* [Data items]
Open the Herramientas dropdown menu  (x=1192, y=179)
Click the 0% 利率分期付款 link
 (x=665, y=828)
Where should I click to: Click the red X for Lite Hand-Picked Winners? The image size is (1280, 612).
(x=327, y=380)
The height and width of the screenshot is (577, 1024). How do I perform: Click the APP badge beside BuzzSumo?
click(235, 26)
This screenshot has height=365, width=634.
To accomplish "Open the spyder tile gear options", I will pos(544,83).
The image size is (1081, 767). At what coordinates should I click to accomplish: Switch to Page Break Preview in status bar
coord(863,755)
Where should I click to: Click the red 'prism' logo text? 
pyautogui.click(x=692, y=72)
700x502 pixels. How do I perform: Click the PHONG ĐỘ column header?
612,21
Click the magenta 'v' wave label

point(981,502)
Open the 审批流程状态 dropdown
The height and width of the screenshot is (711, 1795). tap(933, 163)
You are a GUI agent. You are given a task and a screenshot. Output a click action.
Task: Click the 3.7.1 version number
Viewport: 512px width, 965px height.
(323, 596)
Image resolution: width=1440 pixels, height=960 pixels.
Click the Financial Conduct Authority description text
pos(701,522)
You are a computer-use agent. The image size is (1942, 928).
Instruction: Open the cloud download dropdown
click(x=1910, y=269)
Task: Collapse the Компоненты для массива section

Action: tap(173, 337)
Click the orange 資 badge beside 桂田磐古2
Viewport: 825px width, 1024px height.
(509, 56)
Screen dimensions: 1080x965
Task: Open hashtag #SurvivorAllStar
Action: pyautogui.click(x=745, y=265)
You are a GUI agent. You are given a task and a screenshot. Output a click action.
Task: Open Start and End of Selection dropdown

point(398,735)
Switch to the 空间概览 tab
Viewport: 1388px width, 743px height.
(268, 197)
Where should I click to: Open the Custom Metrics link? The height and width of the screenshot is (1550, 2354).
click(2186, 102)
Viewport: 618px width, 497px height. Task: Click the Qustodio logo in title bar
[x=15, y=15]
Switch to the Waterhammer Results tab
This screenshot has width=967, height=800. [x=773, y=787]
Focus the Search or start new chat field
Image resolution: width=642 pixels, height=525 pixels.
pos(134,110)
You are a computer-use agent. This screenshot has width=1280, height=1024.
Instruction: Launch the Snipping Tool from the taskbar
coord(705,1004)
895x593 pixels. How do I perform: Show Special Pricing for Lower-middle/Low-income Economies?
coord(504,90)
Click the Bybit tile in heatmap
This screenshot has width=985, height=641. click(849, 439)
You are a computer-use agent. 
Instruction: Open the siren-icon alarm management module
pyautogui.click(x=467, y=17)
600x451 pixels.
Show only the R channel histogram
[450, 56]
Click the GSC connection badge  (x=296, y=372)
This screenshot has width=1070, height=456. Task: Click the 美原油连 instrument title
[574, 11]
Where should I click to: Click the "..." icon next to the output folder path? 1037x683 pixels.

* [WORK REQUIRED] Nothing but an exact transcription of the records is expected.

* [PROBLEM SOLUTION]
Open the Herramientas dropdown menu  (x=1192, y=179)
Click the 0% 利率分期付款 link
 (x=665, y=828)
Where should I click to: Click the red X for Lite Hand-Picked Winners? The image size is (1280, 612).
(x=327, y=380)
The height and width of the screenshot is (577, 1024). How do I perform: Click the APP badge beside BuzzSumo?
click(235, 26)
This screenshot has height=365, width=634.
To accomplish "Open the spyder tile gear options", I will pos(544,83).
The image size is (1081, 767). At what coordinates should I click to accomplish: Switch to Page Break Preview in status bar
coord(863,755)
Where should I click to: Click the red 'prism' logo text? 
pyautogui.click(x=692, y=72)
700x502 pixels. How do I perform: Click the PHONG ĐỘ column header?
612,21
Click the magenta 'v' wave label

point(981,502)
Open the 审批流程状态 dropdown
The height and width of the screenshot is (711, 1795). tap(933, 163)
You are a GUI agent. You are given a task and a screenshot. Output a click action.
Task: Click the 3.7.1 version number
Viewport: 512px width, 965px height.
(323, 596)
Image resolution: width=1440 pixels, height=960 pixels.
Click the Financial Conduct Authority description text
pos(701,522)
You are a computer-use agent. The image size is (1942, 928).
Instruction: Open the cloud download dropdown
click(x=1910, y=269)
Task: Collapse the Компоненты для массива section

Action: tap(173, 337)
Click the orange 資 badge beside 桂田磐古2
Viewport: 825px width, 1024px height.
(509, 56)
Screen dimensions: 1080x965
Task: Open hashtag #SurvivorAllStar
Action: pyautogui.click(x=745, y=265)
You are a GUI agent. You are given a task and a screenshot. Output a click action.
Task: Open Start and End of Selection dropdown

point(398,735)
Switch to the 空间概览 tab
Viewport: 1388px width, 743px height.
(268, 197)
Where should I click to: Open the Custom Metrics link? The height and width of the screenshot is (1550, 2354).
click(2186, 102)
Viewport: 618px width, 497px height. Task: Click the Qustodio logo in title bar
[x=15, y=15]
Switch to the Waterhammer Results tab
This screenshot has width=967, height=800. [x=773, y=787]
Focus the Search or start new chat field
Image resolution: width=642 pixels, height=525 pixels.
pos(134,110)
You are a computer-use agent. This screenshot has width=1280, height=1024.
Instruction: Launch the Snipping Tool from the taskbar
coord(705,1004)
895x593 pixels. How do I perform: Show Special Pricing for Lower-middle/Low-income Economies?
coord(504,90)
Click the Bybit tile in heatmap
This screenshot has width=985, height=641. click(849, 439)
You are a computer-use agent. 
Instruction: Open the siren-icon alarm management module
pyautogui.click(x=467, y=17)
600x451 pixels.
Show only the R channel histogram
[450, 56]
Click the GSC connection badge  (x=296, y=372)
This screenshot has width=1070, height=456. Task: Click the 美原油连 instrument title
[574, 11]
Where should I click to: Click the "..." icon next to the output folder path? 1037x683 pixels.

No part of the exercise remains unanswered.